Moraes autorizou os policiais a colherem o depoimento de Bolsonaro, mas cobrou que a oitiva fosse realizada presencialmente para cumprir a decisão judicial que o proíbe de utilizar dispositivos eletrônicos.
REPARO
Em ofício enviado ao gabinete do ministro do STF, a defesa de Bolsonaro argumentou que ele entregou a arma a Estácio Filho após constatar que o percussor estava inoperante. O ex-presidente teria pedido ao segurança que consertasse o dispositivo.
“Acompanhei o presidente Bolsonaro em seu depoimento sobre o episódio que envolveu o encontro de uma arma de fogo, registrada em seu nome, em posse de um de seus seguranças, durante blitz policial. O presidente esclareceu todas as questões à guisa da resposta apresentada por escrito ao ministro Alexandre de Moraes, dias atrás. A arma era de sua propriedade, estava devidamente registrada e, tendo em vista que não houve determinação de cancelamento de seu registro e entrega da arma, a mesma deveria, de fato, estar em seu endereço residencial”, afirmou o advogado Paulo Cunha Bueno nas redes sociais.

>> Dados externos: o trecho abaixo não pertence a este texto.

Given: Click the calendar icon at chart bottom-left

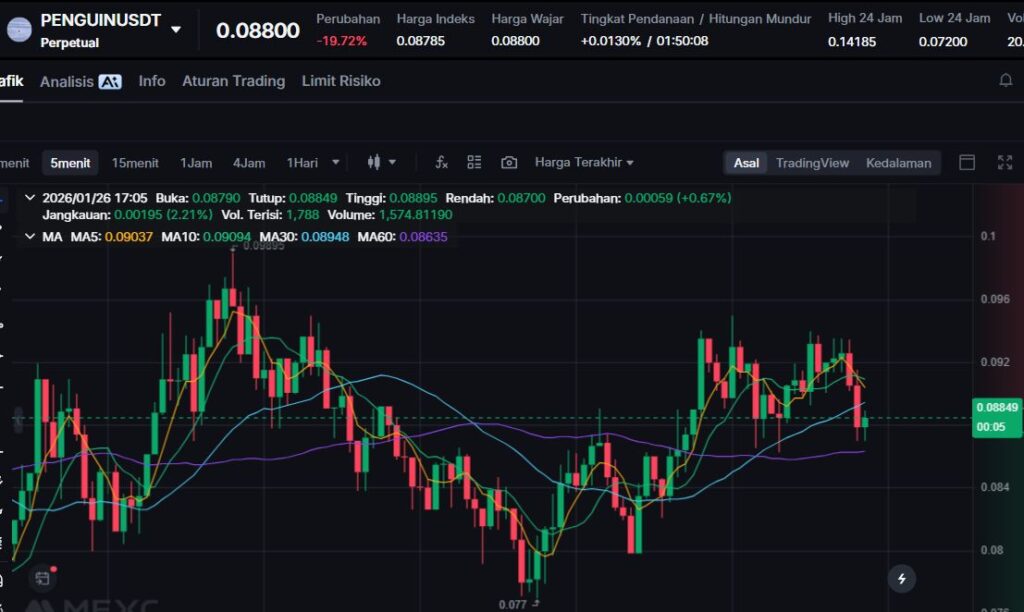Looking at the screenshot, I should [x=41, y=577].
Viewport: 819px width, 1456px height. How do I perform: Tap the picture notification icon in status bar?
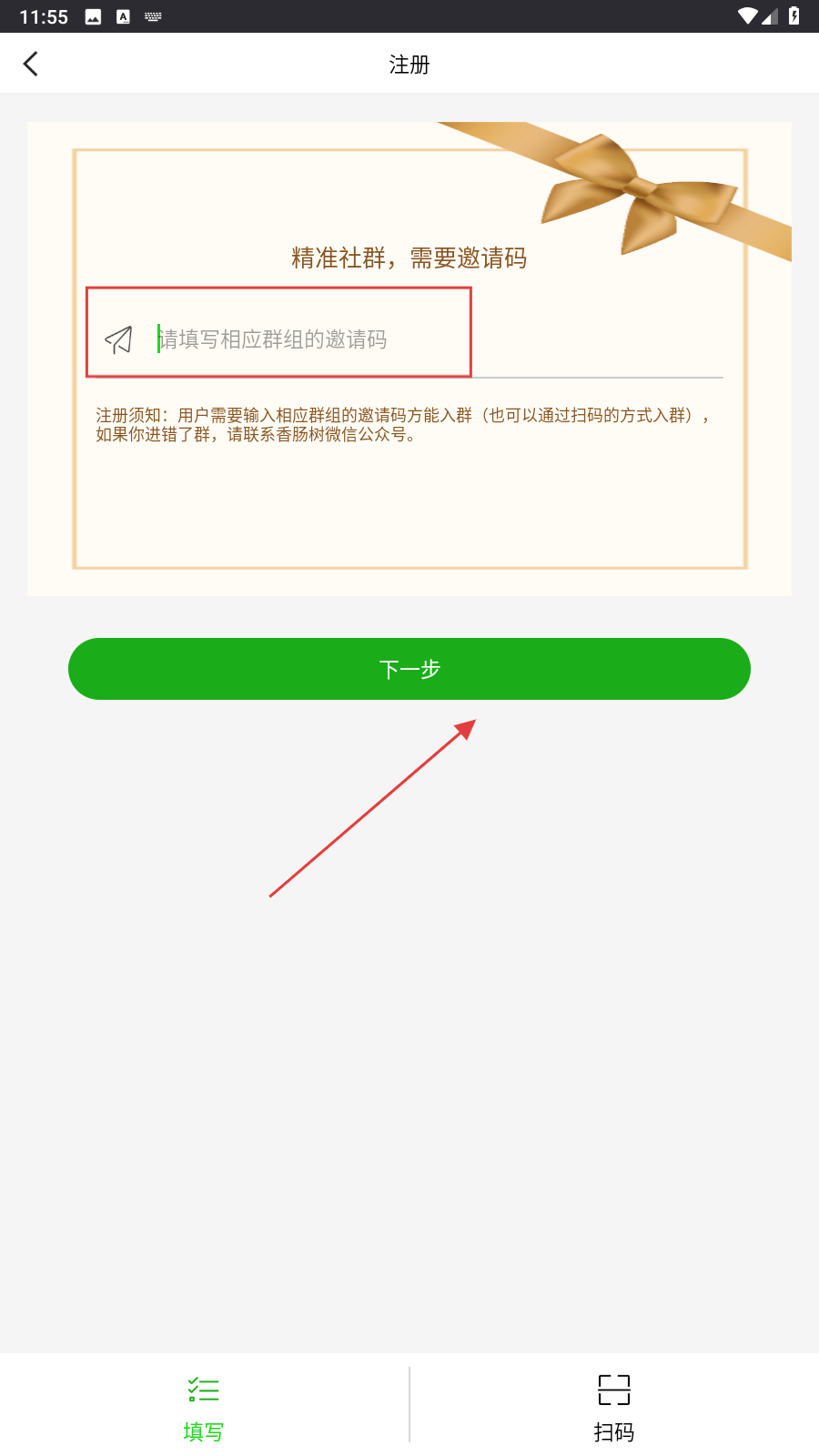pos(93,16)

Ele relatou ainda que, ao manusear a arma, Bolsonaro constatou a existência de defeito e, por isso, recorreu a um de seus seguranças para pedir o reparo. “Em momento algum houve intuito de descumprir qualquer determinação legal, sendo certo que se trata de episódio criminalmente acromático. Aguardamos que o inquérito, em trâmite na Polícia Civil do Distrito Federal, seja, em breve, arquivado”, declarou o advogado.
PRISÃO
O caso da arma apreendida será decisivo na avaliação de Moraes sobre a manutenção ou não de Bolsonaro em prisão domiciliar. O deputado Lindbergh Farias (PT-RJ) pediu ao ministro que o ex-presidente seja mandado de volta a um estabelecimento prisional.
Bolsonaro está em prisão domiciliar temporária desde março, quando foi diagnosticado com um quadro de pneumonia. Após a alta hospitalar, Moraes autorizou sua transferência do 19.º Batalhão da Polícia Militar do Distrito Federal, a Papudinha, acatando pedido de prisão domiciliar humanitária. A defesa alegou que o quadro de saúde do ex-presidente exigia acompanhamento contínuo e cuidados incompatíveis com o ambiente prisional.
SAÚDE
O prazo de 90 dias da prisão domiciliar temporária concedida ao ex-presidente termina amanhã. Na última sexta-feira, um boletim médico apontou melhora no quadro de saúde de Bolsonaro, com evolução no tratamento do ombro operado e redução das crises de soluço, além de maior disposição física.
O ex-presidente foi condenado pela Primeira Turma do Supremo a 27 anos e três meses de prisão por tentativa de golpe e outros crimes relacionados à trama golpista.
As informações são do jornal O Estado de S. Paulo.